Including distressed sales, 35 states and the District of Columbia were at or within 10% of their peak prices in June 2015. Fifteen states and the District of Columbia reached new price peaks—Alaska, Arkansas, Colorado, Hawaii, Iowa, Kentucky, Nebraska, New York, North Carolina, North Dakota, Oklahoma, South Dakota, Tennessee, Texas and Wyoming. The CoreLogic HPI begins in January 1976.
“The tightness of the for-sale inventory varies across cities. Throughout the U.S., the months’ supply was 4.8 months in the CoreLogic home-listing data for June, but varied greatly across cities. In San Jose and Denver, there was only 1.6 months’ supply of homes on the market, whereas Philadelphia had a 7 months’ supply and Providence had a 6.6 months’ supply,” said Frank Nothaft, chief economist for CoreLogic. “The stronger appreciation was registered in cities with limited inventory and strong homebuyer activity, such as San Jose and Denver.”

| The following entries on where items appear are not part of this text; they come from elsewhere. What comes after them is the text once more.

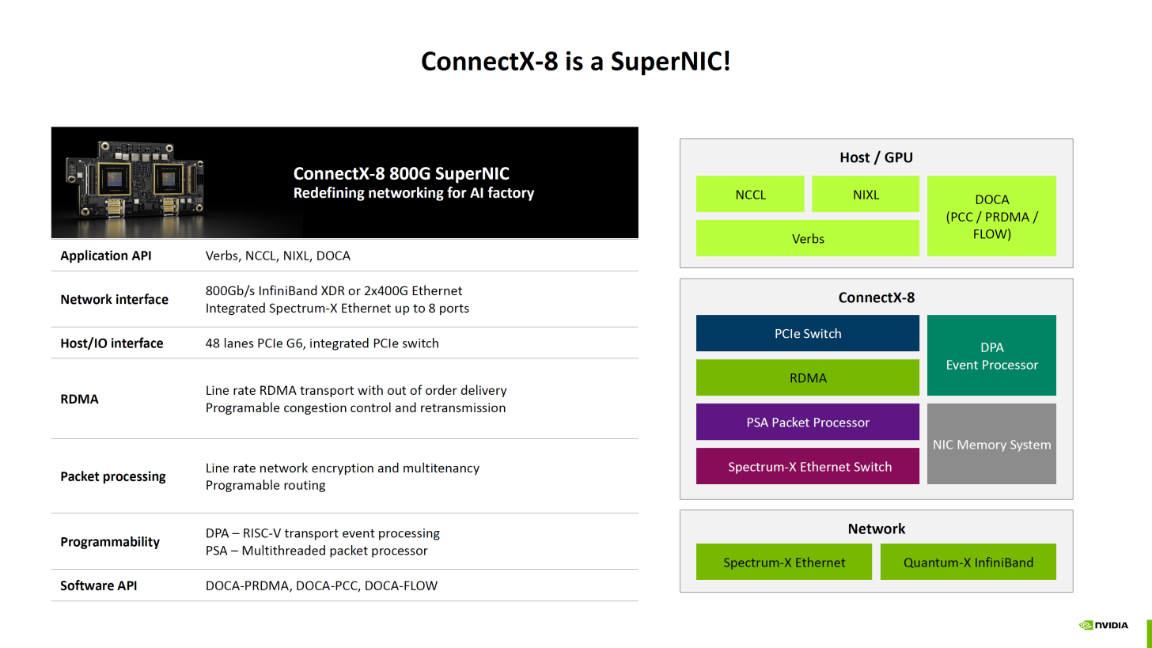Viewport: 1152px width, 648px height.
Task: Select the DPA Event Processor block
Action: 991,356
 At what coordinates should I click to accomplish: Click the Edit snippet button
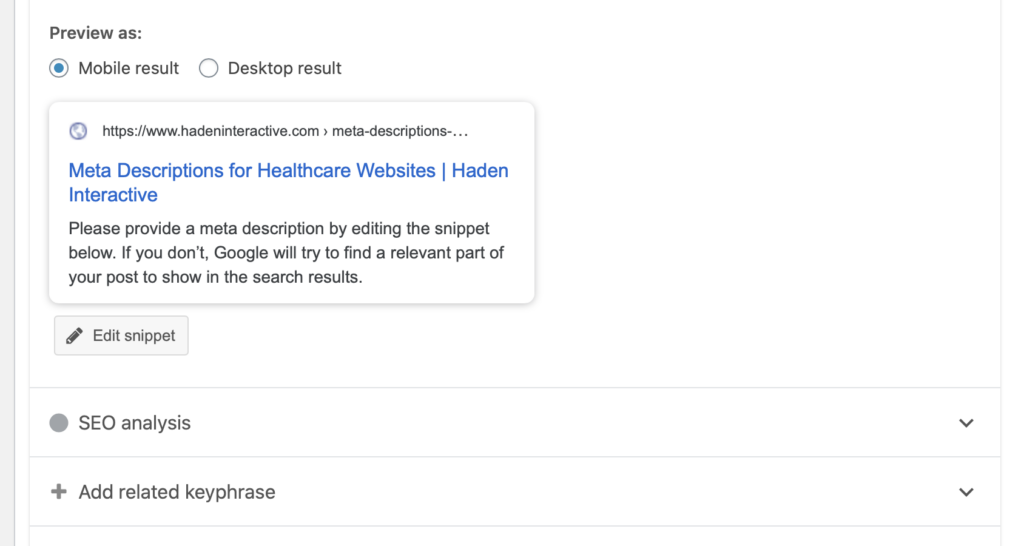click(121, 336)
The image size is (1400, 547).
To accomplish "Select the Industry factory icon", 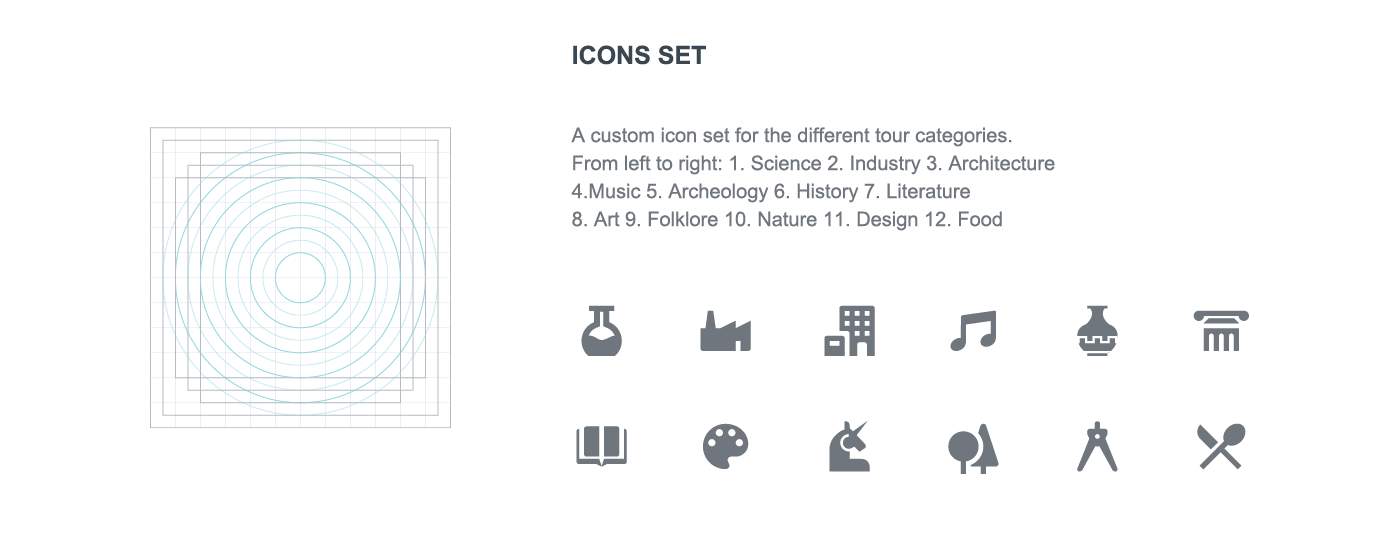I will coord(725,332).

Excluding distressed sales, home prices increased by 6.4% in June 2015 compared with June 2014 and increased by 1.4% month over month compared with May 2015. Excluding distressed sales, only Massachusetts (-1.5%) and Louisiana (-0.1%) showed year-over-year depreciation in June. Distressed sales include short sales and real estate-owned transactions.
“The current cycle of home price appreciation is closing in on its fourth year with no apparent end in sight,” said Anand Nallathambi, president and CEO of CoreLogic. “Pent-up buying demand and affordability, together with higher consumer confidence buoyed by a more robust labor market, are a potent mix fueling a 6.5% jump in home prices through June with more increases likely to come.”